▸ WHAT NEEDS TO BE DONE
Rewrite the entries below, substituting "web pages" for each occurrence of "webpages" and changing nothing else.

▸ MATERIAL
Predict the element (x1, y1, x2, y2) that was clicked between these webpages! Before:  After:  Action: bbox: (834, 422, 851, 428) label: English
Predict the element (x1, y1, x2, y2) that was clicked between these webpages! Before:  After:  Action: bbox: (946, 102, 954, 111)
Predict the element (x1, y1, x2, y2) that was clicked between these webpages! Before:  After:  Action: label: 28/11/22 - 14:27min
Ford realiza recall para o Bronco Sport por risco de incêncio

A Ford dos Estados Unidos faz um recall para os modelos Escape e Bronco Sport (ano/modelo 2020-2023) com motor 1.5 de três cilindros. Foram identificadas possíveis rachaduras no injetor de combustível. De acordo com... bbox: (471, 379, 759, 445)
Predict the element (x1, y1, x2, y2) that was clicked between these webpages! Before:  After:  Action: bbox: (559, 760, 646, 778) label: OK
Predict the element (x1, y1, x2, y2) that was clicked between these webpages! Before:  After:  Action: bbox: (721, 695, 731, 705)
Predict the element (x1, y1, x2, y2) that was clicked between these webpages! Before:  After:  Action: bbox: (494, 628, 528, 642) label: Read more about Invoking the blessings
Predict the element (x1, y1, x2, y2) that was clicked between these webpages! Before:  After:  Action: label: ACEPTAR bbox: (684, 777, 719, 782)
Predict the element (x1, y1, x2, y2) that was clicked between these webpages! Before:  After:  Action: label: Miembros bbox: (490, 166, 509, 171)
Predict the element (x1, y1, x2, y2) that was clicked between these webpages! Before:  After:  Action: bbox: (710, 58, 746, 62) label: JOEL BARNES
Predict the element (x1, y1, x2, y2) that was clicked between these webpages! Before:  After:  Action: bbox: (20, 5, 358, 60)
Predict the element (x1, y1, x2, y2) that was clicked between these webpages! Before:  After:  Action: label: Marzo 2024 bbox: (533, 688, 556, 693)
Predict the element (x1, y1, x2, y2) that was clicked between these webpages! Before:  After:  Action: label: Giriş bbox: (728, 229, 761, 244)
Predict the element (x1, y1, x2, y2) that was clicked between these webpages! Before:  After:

▸ ANSWER BELOW
Predict the element (x1, y1, x2, y2) that was clicked between these web pages! Before:  After:  Action: bbox: (834, 422, 851, 428) label: English
Predict the element (x1, y1, x2, y2) that was clicked between these web pages! Before:  After:  Action: bbox: (946, 102, 954, 111)
Predict the element (x1, y1, x2, y2) that was clicked between these web pages! Before:  After:  Action: label: 28/11/22 - 14:27min
Ford realiza recall para o Bronco Sport por risco de incêncio

A Ford dos Estados Unidos faz um recall para os modelos Escape e Bronco Sport (ano/modelo 2020-2023) com motor 1.5 de três cilindros. Foram identificadas possíveis rachaduras no injetor de combustível. De acordo com... bbox: (471, 379, 759, 445)
Predict the element (x1, y1, x2, y2) that was clicked between these web pages! Before:  After:  Action: bbox: (559, 760, 646, 778) label: OK
Predict the element (x1, y1, x2, y2) that was clicked between these web pages! Before:  After:  Action: bbox: (721, 695, 731, 705)
Predict the element (x1, y1, x2, y2) that was clicked between these web pages! Before:  After:  Action: bbox: (494, 628, 528, 642) label: Read more about Invoking the blessings
Predict the element (x1, y1, x2, y2) that was clicked between these web pages! Before:  After:  Action: label: ACEPTAR bbox: (684, 777, 719, 782)
Predict the element (x1, y1, x2, y2) that was clicked between these web pages! Before:  After:  Action: label: Miembros bbox: (490, 166, 509, 171)
Predict the element (x1, y1, x2, y2) that was clicked between these web pages! Before:  After:  Action: bbox: (710, 58, 746, 62) label: JOEL BARNES
Predict the element (x1, y1, x2, y2) that was clicked between these web pages! Before:  After:  Action: bbox: (20, 5, 358, 60)
Predict the element (x1, y1, x2, y2) that was clicked between these web pages! Before:  After:  Action: label: Marzo 2024 bbox: (533, 688, 556, 693)
Predict the element (x1, y1, x2, y2) that was clicked between these web pages! Before:  After:  Action: label: Giriş bbox: (728, 229, 761, 244)
Predict the element (x1, y1, x2, y2) that was clicked between these web pages! Before:  After:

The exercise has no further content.